Data supplied:
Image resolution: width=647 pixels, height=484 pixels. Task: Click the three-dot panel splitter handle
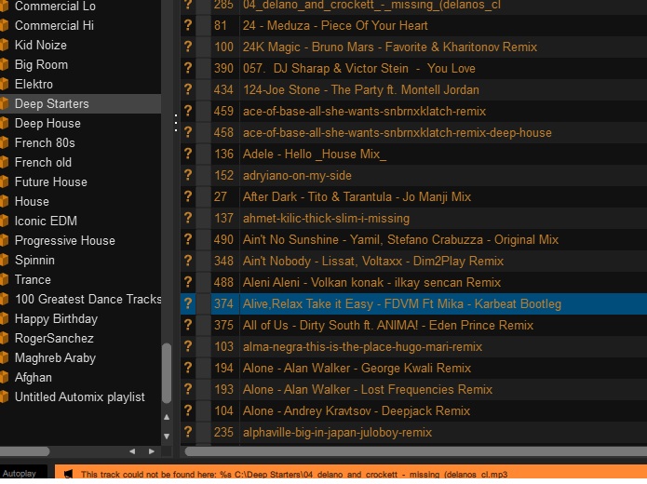click(174, 123)
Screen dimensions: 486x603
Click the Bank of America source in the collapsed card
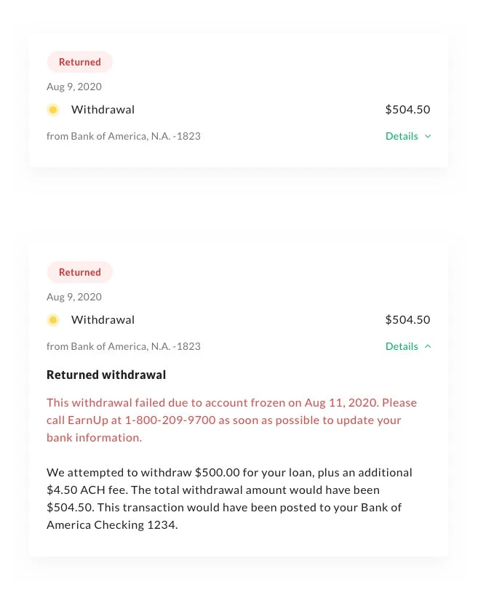(x=124, y=136)
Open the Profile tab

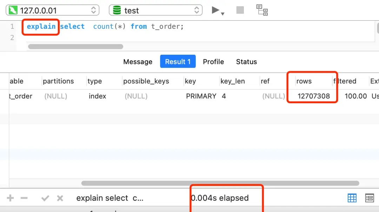tap(213, 61)
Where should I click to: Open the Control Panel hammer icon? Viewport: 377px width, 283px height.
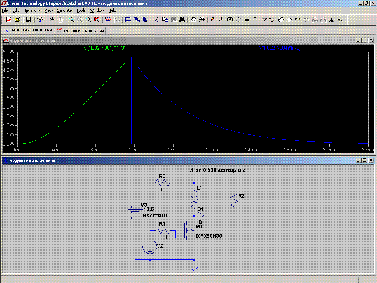(40, 20)
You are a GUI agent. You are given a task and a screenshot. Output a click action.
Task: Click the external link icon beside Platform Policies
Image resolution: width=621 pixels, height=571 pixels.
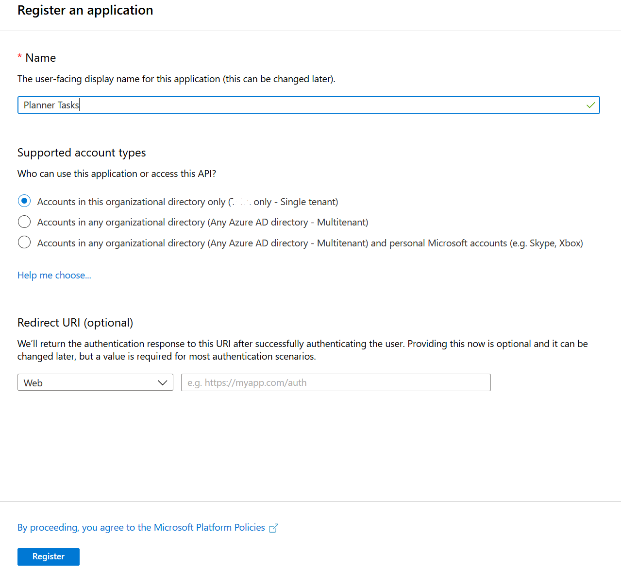[x=273, y=528]
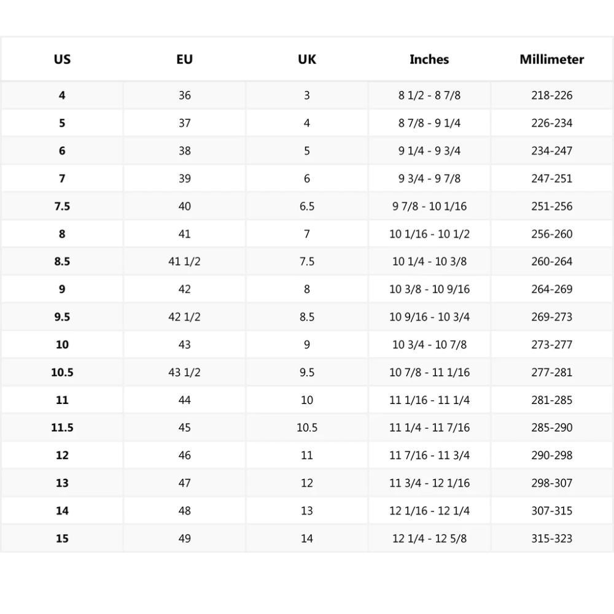Screen dimensions: 614x614
Task: Click the EU 43 1/2 cell
Action: (184, 373)

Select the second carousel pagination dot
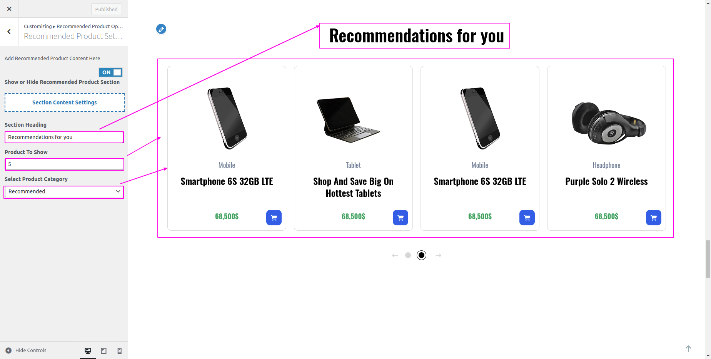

Given task:
Lay out every line of the listing above as a numbered list, omitting blank lines. Leave the pictures out.

Expected answer:
1. Image resolution: width=647 pixels, height=484 pixels. Task: Click the three-dot panel splitter handle
2. click(174, 123)
3. Screen dimensions: 486x603
4. Click the Bank of America source in the collapsed card
5. (x=124, y=136)
6. Open the Profile tab
7. tap(213, 61)
8. Where should I click to: Open the Control Panel hammer icon? Viewport: 377px width, 283px height.
9. (40, 20)
10. You are a GUI agent. You are given a task and a screenshot. Output a click action.
11. Task: Click the external link icon beside Platform Policies
12. Image resolution: width=621 pixels, height=571 pixels.
13. [x=273, y=528]
14. Screen dimensions: 614x614
15. Task: Click the EU 43 1/2 cell
16. Action: (184, 373)
17. Select the second carousel pagination dot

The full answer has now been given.